A Câmara dos Deputados tem em sua pauta dois projetos de lei que merecem debate profundo, mesmo no noticioso cenário pré-eleitoral e pré-prisional da política brasileira.

Ambos tratam do mesmo tema: o risco de os sócios de uma sociedade terem bens e ativos particulares atingidos na execução de obrigações geradas por uma empresa malsucedida. Mas as soluções propostas são soluções opostas.

PL 3401/08 x PL 8119/17

O Projeto de Lei 3401/2008 (recentemente aprovado pelo Senado), regulamenta a desconsideração da personalidade jurídica, deixando claro que os sócios só terão seus bens e ativos pessoais atingidos se houver prova de fraude. Seu art. 5º, § 2º, resume bem o espírito da proposta, ao dispor que “a mera inexistência ou insuficiência de patrimônio para o pagamento de obrigações contraídas pela pessoa jurídica não autoriza a desconsideração da personalidade jurídica, quando ausentes os pressupostos legais”, sendo a demonstração de fraude o pressuposto legal básico.

Este projeto não altera a lei hoje vigente, ao menos no campo do direito material. Ele confirma, talvez de forma mais didática, o que está escrito na lei: a regra é a limitação da responsabilidade (ou seja, do risco assumido pelo empreendedor), enquanto a desconsideração é uma exceção (aplicável quando se demonstrar que este empreendedor praticou atos fraudulentos, especialmente por meio do desvio de ativos empresariais). O problema, bem sabemos, não está na lei, mas na insistência de alguns julgadores em ignorarem o que está escrito na lei.

Já o Projeto de Lei 8119/2017 propõe uma mudança. Uma mudança profunda e absolutamente desastrada. O projeto propõe que o art. 1.052 do Código Civil (que conceitua as sociedades limitadas) passe a ter a seguinte redação: Na sociedade limitada, a responsabilidade de cada sócio é restrita ao valor de suas quotas, mas se os bens da sociedade não lhe cobrirem as dívidas, respondem os sócios pelo saldo, na proporção em que participem das perdas sociais, salvo cláusula de responsabilidade solidária.”

O risco dos empreendedores nas mãos dos deputados

Não é necessário muito esforço retórico para perceber o absurdo da proposta. Caso a sociedade entre em insolvência, os sócios responderiam com seus ativos pessoais, mesmo que estes ativos não tenham nenhuma ligação com a empresa. Um de muitos exemplos seria o de bens recebidos por herança, muito tempo depois da criação da empresa. Estes bens, como os outros bens pessoais dos sócios, estariam sujeitos ao destino da empresa.

Elimina-se o princípio óbvio de que toda atividade empresarial envolve risco.

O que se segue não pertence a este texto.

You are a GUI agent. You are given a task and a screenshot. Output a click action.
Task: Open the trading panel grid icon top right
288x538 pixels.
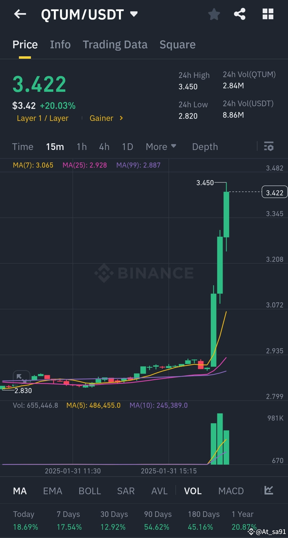[x=268, y=14]
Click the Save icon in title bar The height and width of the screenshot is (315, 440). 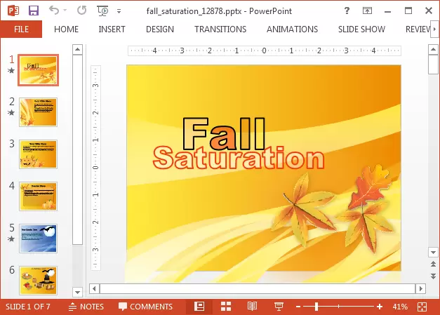(33, 11)
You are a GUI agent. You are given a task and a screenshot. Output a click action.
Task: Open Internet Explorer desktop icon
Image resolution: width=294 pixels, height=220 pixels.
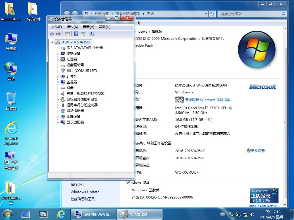(11, 133)
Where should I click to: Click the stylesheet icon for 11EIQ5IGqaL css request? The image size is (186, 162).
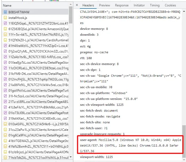pos(5,23)
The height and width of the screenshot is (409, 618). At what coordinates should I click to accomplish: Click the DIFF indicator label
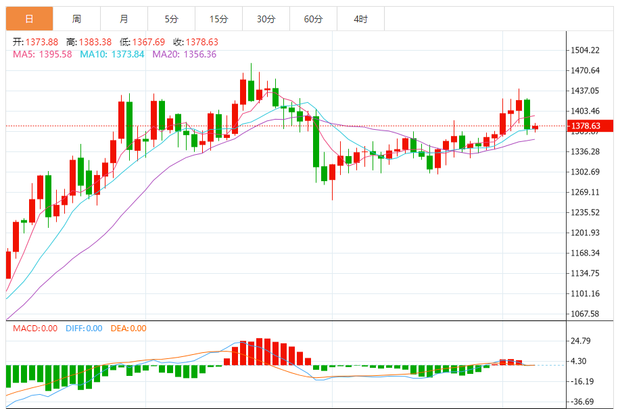84,329
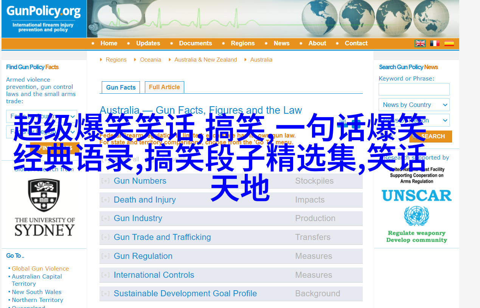Expand the Gun Trade and Trafficking row
Image resolution: width=480 pixels, height=308 pixels.
[162, 237]
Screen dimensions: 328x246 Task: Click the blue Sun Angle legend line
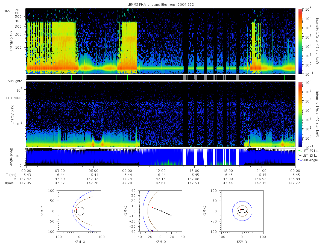click(300, 160)
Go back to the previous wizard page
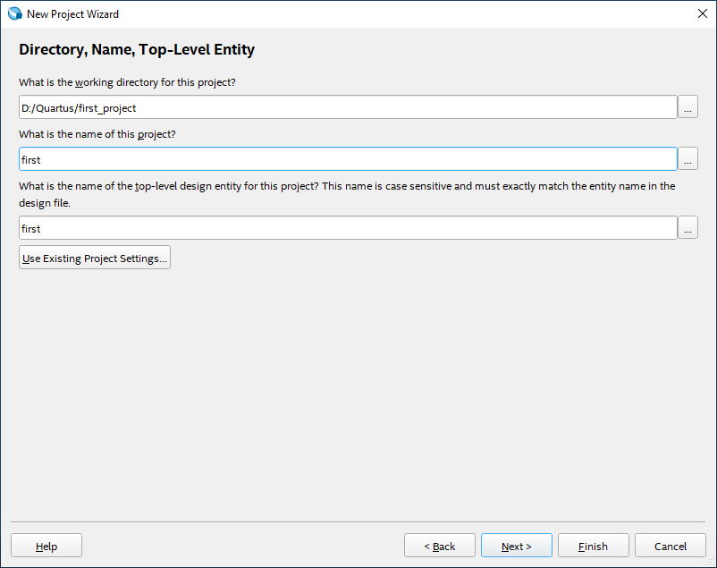 439,546
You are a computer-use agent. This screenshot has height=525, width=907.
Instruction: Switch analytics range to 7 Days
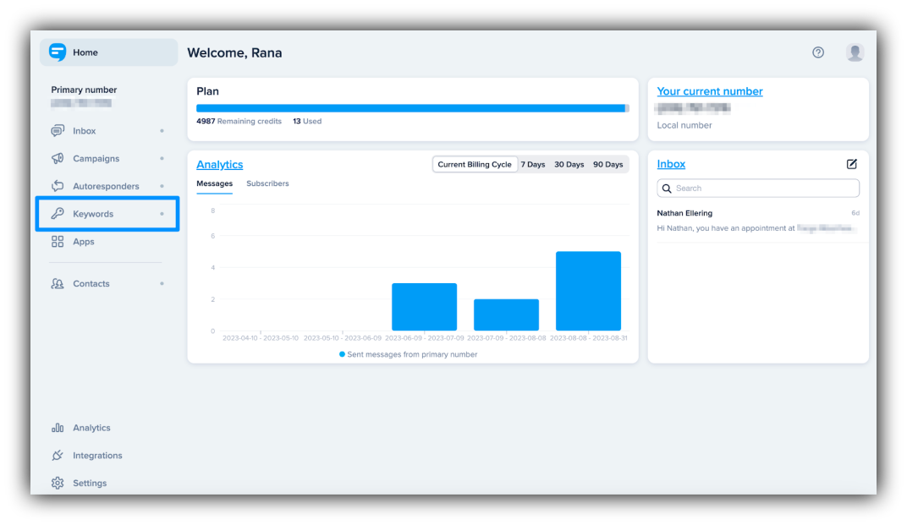click(533, 165)
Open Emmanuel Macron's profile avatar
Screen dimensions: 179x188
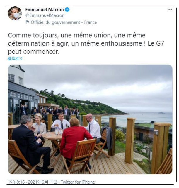point(15,13)
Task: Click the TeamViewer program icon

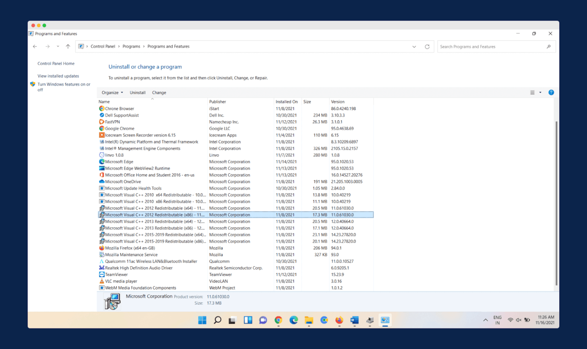Action: point(101,274)

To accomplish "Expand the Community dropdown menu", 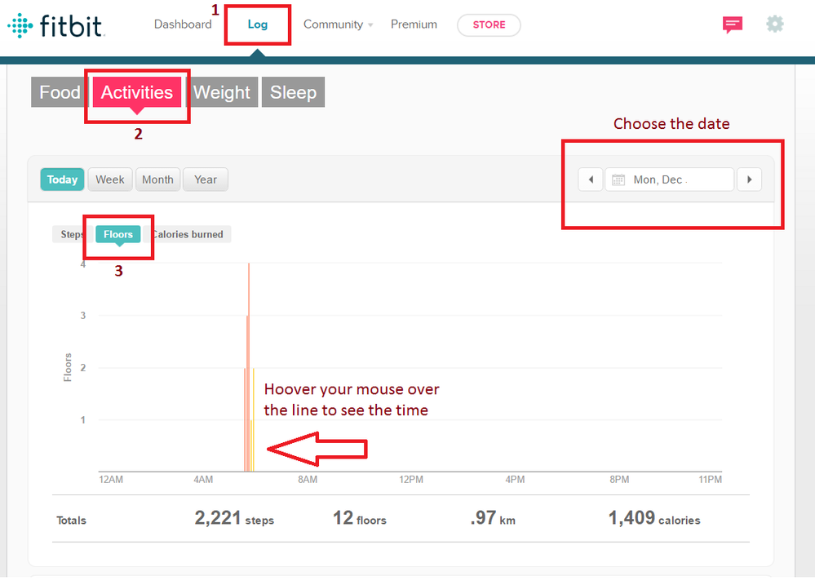I will [x=338, y=24].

Elimina-se a percepção óbvia de um fracasso empresarial não decorre necessariamente de fraude dos empreendedores.

Decreta-se que todo empreendedor que tenha algum bem fora da empresa desviou este bem. Decreta-se o fim da presunção de boa-fé.

Propõe-se o regresso ao século XIX, ao tempo que que não tínhamos limitação da responsabilidade. Não por acaso, também não tínhamos empresas naquele tempo.

Seria melhor ser mais direto, e alterar de uma vez o nome da sociedade. Óbvio que, neste cenário, a sociedade deixaria de ser uma sociedade limitada. Podemos chamar de “Sociedade Limitada sem Limitação”, ou de “Sociedade All In”.

Não é necessário dizer que todos devemos nos mobilizar para barrar o PL 8119/2017. Devemos e podemos. Todos podemos amplificar este debate, e aqueles de nós que têm contato direto com a classe política devem explicar o desastre anunciado. Depois não adianta lamentar.